Task goal: Your task is to retype every entry exactly while omitting the pictures.

Items from a data source
*** Begin section ***

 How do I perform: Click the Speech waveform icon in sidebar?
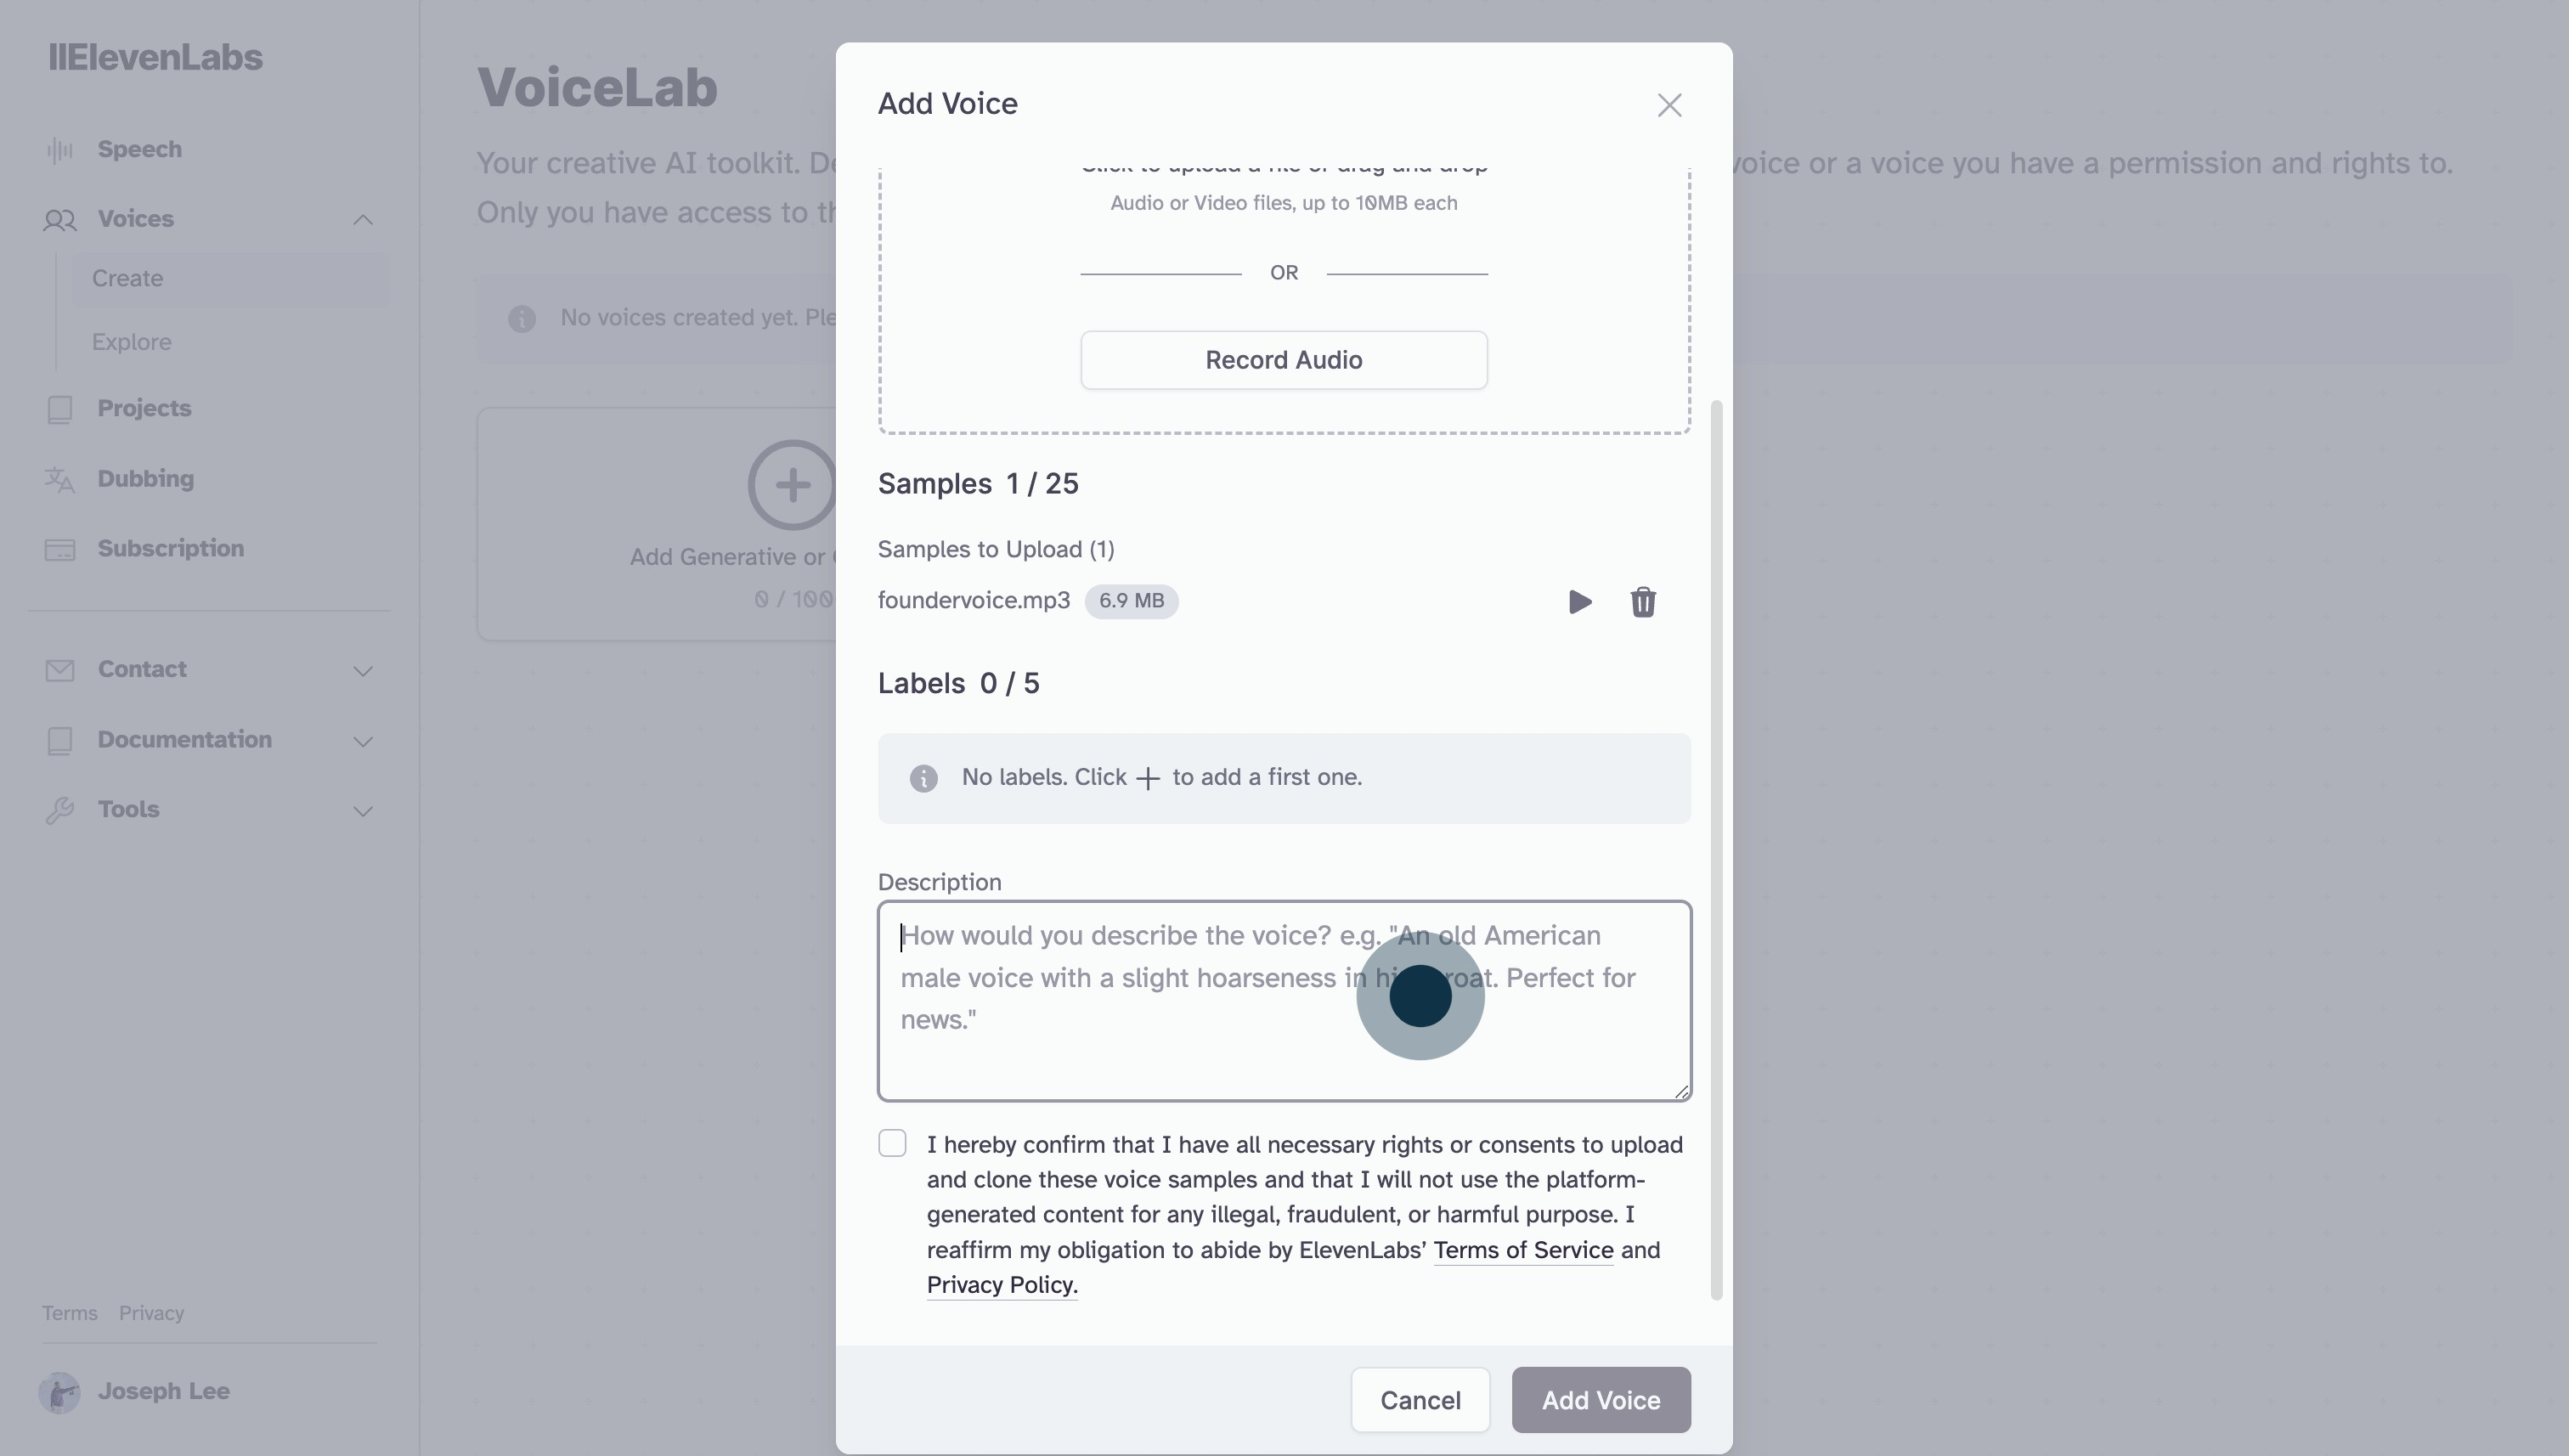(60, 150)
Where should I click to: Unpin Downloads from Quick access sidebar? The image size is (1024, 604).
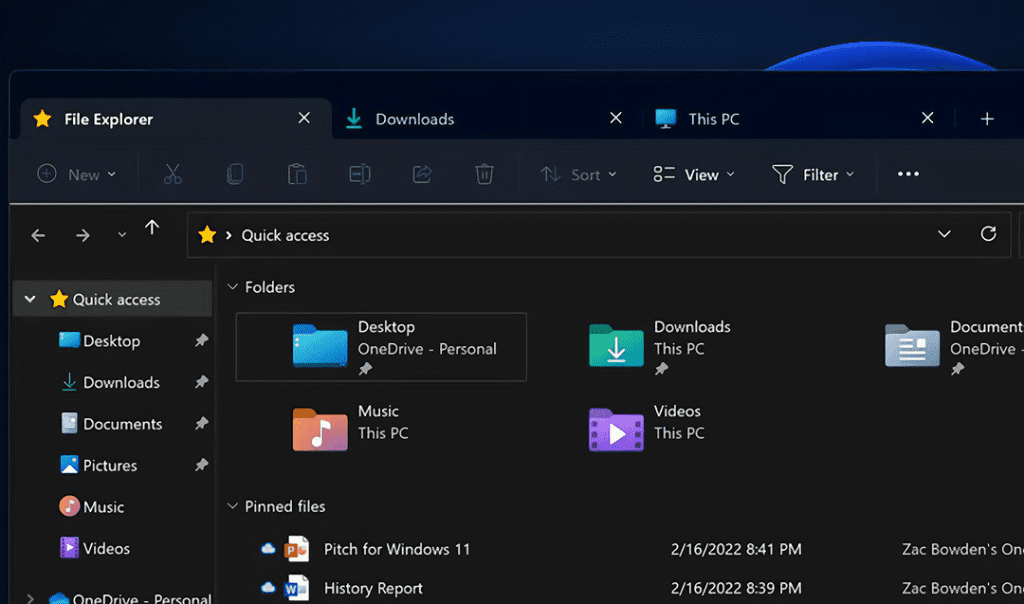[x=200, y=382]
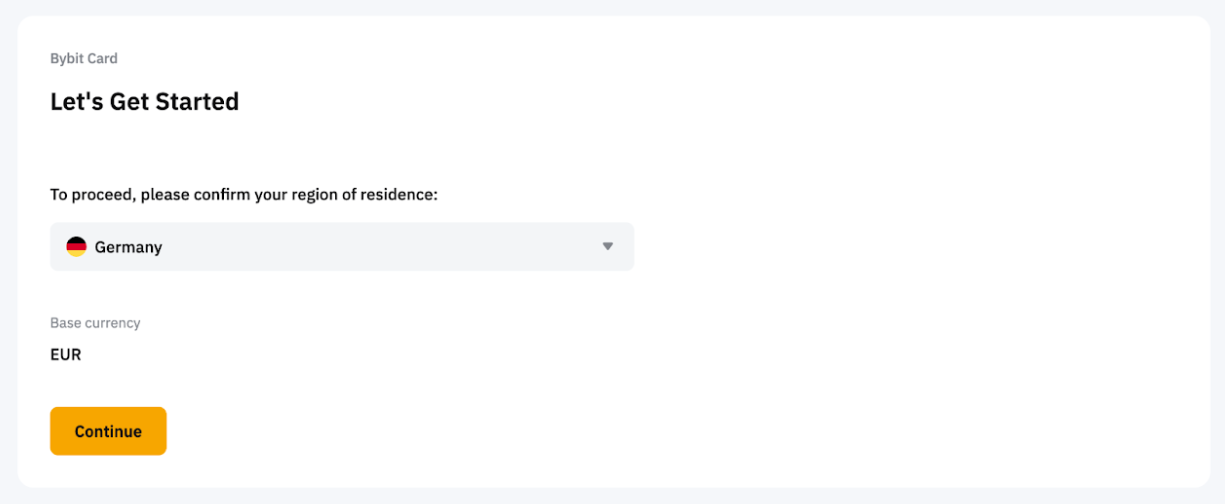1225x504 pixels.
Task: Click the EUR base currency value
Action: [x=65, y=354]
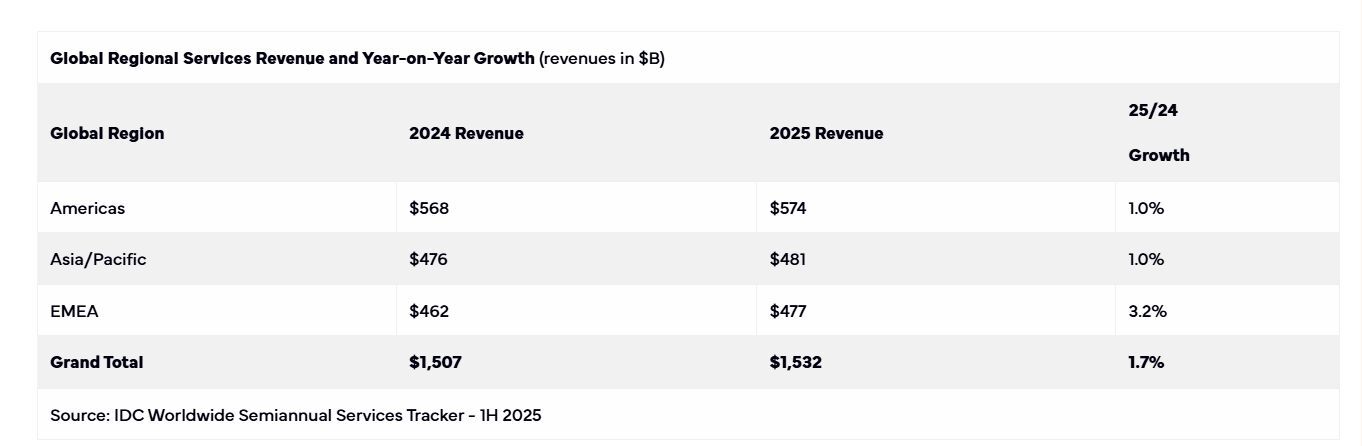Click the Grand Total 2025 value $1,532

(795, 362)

*** End section ***

Result for this exercise:
 How do I perform: Click the Speech waveform icon in sidebar?
(60, 150)
Where should I click to: Unpin Downloads from Quick access sidebar? The image size is (1024, 604).
[x=200, y=382]
1225x504 pixels.
Task: Click the EUR base currency value
Action: [x=65, y=354]
Click the Grand Total 2025 value $1,532

(795, 362)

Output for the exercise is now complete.